[Assigned task]
Output, word for word, the lines of this listing that fall between the line with "Toggle to the Pants size chart" and the line with "Task: Select AF", counting both of those lines, and no others.

[Supplied records]
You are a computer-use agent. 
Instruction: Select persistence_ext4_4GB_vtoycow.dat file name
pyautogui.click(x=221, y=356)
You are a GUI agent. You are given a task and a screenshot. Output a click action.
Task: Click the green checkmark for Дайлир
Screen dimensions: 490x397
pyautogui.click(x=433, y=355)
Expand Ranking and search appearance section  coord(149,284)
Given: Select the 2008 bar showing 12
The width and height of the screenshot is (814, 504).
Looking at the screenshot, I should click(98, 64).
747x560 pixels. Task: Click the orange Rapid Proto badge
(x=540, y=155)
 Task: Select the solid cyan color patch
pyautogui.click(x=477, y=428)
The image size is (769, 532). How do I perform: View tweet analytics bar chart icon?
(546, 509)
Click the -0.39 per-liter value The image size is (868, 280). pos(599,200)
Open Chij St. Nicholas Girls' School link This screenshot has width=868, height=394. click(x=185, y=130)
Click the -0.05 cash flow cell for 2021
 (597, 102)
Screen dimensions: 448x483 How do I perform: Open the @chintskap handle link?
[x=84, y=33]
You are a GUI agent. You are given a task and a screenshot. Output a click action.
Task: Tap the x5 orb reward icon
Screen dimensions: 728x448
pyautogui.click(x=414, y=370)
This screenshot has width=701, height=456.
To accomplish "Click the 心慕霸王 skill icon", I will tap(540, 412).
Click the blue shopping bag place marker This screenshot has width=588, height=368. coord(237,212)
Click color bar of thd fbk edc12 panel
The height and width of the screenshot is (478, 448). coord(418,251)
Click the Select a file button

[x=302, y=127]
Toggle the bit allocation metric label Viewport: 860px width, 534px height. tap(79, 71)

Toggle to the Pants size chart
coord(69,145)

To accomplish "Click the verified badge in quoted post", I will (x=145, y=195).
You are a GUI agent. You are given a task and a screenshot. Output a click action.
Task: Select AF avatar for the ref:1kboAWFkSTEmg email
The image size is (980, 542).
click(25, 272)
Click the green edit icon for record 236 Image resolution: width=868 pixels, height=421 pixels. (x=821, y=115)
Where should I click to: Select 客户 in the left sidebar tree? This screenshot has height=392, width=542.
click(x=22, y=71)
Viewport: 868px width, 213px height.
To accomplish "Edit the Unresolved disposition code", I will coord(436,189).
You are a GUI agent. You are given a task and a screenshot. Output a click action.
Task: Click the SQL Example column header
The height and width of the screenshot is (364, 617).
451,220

[Result of the task]
Toggle to the Pants size chart
coord(69,145)

To accomplish "Click the verified badge in quoted post", I will (x=145, y=195).
You are a GUI agent. You are given a task and a screenshot. Output a click action.
Task: Select AF avatar for the ref:1kboAWFkSTEmg email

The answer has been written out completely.